### What is needed:
Your answer should consist solely of the lines from the one containing "0120-336-092 (36, 674)" through the end of the entries below, duplicated exactly.

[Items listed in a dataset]
------------
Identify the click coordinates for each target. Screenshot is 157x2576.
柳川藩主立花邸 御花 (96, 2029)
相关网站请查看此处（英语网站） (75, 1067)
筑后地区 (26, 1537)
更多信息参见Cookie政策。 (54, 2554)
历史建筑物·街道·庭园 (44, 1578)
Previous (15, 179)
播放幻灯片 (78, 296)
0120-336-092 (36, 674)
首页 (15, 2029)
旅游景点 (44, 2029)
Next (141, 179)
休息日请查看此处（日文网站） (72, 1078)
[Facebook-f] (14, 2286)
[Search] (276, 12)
------------
### Finished exercise:
0120-336-092 (36, 674)
首页 (15, 2029)
旅游景点 (44, 2029)
Next (141, 179)
休息日请查看此处（日文网站） (72, 1078)
[Facebook-f] (14, 2286)
[Search] (276, 12)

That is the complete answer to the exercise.